Regain de tension sur fond de provocation
Le poste frontière de Jarinje en feu (AFP).
Des dizaines de jeunes encagoulés lançant des cocktails Molotov, mercredi soir, sur le poste frontière de Jarinje. Un bulldozer arrivant en renfort pour détruire des bureaux de douane déjà en feu. Un policier kosovar tué et trois manifestants serbes blessés la veille près de Brnjak. Une telle flambée de violence, on n’en avait pas vu depuis des mois dans ces districts du nord où vivent la plupart des Serbes du Kosovo. Peut-être même depuis l’indépendance autoproclamée en 2008 de ce petit pays plutôt albanophone [1]. En envoyant la police contrôler des postes frontières dans une région peuplée de Serbes, le gouvernement de Hashim Thaçi a déclenché les pires violences depuis 2008 [2].

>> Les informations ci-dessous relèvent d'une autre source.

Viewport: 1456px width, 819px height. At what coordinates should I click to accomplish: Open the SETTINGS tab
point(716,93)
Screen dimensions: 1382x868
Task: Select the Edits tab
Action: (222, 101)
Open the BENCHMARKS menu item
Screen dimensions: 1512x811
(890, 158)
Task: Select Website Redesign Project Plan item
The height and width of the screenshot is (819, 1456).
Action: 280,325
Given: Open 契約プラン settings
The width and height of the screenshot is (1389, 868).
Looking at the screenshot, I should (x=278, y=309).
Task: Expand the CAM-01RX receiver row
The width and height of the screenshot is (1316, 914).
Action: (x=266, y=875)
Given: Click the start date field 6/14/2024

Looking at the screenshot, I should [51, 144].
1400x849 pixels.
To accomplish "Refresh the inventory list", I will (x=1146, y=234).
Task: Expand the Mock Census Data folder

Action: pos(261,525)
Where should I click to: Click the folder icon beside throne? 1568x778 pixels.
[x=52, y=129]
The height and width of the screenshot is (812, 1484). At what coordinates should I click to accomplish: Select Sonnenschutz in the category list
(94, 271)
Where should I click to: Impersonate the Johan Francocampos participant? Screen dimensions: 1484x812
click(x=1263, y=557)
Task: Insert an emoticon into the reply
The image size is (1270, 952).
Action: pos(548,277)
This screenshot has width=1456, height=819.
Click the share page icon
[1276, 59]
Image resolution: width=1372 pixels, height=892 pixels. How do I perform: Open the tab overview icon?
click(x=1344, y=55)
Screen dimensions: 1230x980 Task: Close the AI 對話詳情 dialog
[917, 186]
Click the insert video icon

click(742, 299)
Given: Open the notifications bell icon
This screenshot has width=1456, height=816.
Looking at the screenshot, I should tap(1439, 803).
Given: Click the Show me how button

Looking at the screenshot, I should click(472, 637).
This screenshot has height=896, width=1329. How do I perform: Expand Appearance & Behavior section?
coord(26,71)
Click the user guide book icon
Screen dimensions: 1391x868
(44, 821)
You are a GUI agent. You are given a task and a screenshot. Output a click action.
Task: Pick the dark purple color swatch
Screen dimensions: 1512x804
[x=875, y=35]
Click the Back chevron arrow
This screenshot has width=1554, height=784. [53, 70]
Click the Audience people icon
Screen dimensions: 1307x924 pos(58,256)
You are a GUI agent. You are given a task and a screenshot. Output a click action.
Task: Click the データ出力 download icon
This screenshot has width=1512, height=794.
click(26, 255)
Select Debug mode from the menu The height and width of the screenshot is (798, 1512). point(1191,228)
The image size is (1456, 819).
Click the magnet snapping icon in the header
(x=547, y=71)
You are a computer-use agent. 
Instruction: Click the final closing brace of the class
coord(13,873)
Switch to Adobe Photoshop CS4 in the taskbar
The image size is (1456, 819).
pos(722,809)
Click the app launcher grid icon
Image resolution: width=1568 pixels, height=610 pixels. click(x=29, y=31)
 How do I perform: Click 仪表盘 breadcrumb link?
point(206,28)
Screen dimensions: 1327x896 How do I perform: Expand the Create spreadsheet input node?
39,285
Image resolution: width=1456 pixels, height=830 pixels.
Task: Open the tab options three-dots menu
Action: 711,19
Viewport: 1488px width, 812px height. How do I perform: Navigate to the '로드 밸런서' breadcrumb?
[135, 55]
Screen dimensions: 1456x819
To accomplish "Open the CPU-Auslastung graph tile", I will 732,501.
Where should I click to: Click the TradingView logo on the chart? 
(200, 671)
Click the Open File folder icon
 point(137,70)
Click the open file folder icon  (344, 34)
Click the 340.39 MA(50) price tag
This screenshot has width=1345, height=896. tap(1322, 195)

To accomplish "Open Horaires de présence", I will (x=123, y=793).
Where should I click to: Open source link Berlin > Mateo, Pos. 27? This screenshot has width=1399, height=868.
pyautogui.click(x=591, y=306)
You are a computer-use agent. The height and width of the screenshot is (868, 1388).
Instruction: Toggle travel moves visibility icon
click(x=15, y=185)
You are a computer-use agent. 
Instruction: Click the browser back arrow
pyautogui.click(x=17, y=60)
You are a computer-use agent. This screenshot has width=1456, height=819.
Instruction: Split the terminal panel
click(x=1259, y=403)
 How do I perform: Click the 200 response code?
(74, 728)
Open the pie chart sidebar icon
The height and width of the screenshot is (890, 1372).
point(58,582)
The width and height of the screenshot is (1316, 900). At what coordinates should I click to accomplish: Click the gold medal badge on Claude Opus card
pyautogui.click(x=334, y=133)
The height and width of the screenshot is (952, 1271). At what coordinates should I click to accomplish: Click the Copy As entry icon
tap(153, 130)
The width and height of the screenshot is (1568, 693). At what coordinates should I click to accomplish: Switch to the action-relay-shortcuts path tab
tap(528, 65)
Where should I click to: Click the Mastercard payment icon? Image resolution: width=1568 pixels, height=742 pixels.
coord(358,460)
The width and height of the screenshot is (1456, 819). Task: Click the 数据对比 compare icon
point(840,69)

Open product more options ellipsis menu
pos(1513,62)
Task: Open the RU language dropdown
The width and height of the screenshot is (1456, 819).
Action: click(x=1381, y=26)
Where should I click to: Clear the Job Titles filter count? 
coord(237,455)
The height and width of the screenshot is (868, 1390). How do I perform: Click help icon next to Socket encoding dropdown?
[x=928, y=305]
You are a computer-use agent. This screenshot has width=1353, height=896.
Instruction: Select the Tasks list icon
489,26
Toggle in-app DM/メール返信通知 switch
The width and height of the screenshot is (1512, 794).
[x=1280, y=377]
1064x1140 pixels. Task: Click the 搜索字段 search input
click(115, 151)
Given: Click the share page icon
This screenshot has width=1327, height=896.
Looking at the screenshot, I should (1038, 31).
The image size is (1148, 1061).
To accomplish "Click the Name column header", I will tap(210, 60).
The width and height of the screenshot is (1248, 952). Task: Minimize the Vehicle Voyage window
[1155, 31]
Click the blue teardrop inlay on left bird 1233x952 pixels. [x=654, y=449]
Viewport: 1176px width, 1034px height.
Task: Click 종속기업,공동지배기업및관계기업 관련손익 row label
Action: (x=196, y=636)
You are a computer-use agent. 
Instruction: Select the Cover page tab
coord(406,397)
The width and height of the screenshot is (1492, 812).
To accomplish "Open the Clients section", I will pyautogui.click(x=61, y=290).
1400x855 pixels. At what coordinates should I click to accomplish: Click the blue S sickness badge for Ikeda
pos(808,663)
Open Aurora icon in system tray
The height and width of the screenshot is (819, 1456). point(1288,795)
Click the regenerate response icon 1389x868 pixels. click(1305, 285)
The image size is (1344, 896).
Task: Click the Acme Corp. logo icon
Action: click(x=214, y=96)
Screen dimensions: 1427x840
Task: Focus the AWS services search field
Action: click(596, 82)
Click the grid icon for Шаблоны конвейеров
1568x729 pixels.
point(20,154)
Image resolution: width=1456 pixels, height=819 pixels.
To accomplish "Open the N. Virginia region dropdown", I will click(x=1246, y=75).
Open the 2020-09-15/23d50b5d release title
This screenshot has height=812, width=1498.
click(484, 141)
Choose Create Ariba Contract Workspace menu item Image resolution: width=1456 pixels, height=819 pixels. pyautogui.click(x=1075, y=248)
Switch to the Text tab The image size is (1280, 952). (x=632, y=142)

Une vieille dame passe devant des policiers kosovars à la frontière nord (AFP).
En effet, le gouvernement kosovar de Hashim Thaçi a décidé la semaine dernière d’appliquer un embargo sur toutes les marchandises provenant de Serbie et a envoyé les unités spéciales de la police (KPS). Celles-ci sont parvenues jusqu’au poste de Brnjak, mais ont été bloquées par des manifestants serbes avant d’atteindre celui de Jarinje. Un face-à-face très tendu s’est poursuivi toute la nuit et toute la journée de mardi, tandis que la Kfor, la mission de l’Otan au Kosovo, avait bloqué tous les accès à la zone. Mardi après-midi, des échanges de tirs se sont produits près du poste de Brnjak : un policier kosovar a été tué et trois manifestants serbes blessés. Pourtant, début juillet, les relations entre Belgrade et Pristina semblaient en voie de normalisation, après la signature de premiers accords, salués par l’Union européenne. Au Parlement du Kosovo, l’opposition les avait vivement contestés, évoquant une "trahison". C’est dans ce contexte que le gouvernement Thaçi a tenté ce coup de force, au risque de s’attirer les foudres de la communauté internationale.
Les soldats de l'OTAN réintègrent leurs casernes
Sur la photo : Le chef des forces de l'Otan au Kosovo, Erhard Buhler à droite, en discussion avec le negociateur serbe Borislav Stefanovic a Rudare (Reuters).
Au Kosovo, la Kfor rebrousse chemin devant les Serbes. Les soldats de la mission de l'Otan au Kosovo (Kfor) ont réintégré vendredi leurs casernes après avoir été empêchés par des Serbes kosovars de rejoindre leurs camarades déployés dans des postes frontaliers pour mettre fin à une flambée de violence [3]. Un dirigeant de la petite communauté serbe du Kosovo a accusé vendredi l'Otan d'avoir prêté main-forte aux autorités de Pristina dans cette affaire. "Nous ne permettrons pas que l'Otan achemine des policiers et douaniers (albanophones) à la frontière, mais nous nous protègerons, de façon pacifique", a assuré Krstimir Pantic, maire de Mitrovica, ville à prédominance serbe dans le nord du Kosovo.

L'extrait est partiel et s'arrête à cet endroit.